» Task requirements
Set down exactly the lines of the listing below that begin at the one containing "Instruction: Click the" and end at the last line, both included.
Top of Extracted records
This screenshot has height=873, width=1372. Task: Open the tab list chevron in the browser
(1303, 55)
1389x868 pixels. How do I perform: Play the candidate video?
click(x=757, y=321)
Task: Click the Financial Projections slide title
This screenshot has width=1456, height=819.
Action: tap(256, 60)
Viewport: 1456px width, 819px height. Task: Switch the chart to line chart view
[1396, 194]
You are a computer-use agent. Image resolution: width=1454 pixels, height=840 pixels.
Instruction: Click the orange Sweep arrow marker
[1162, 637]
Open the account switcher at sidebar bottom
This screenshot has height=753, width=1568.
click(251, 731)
Bottom of Extracted records
» Output of the exercise
Instruction: Click the orange Sweep arrow marker
[1162, 637]
Open the account switcher at sidebar bottom
This screenshot has height=753, width=1568.
click(251, 731)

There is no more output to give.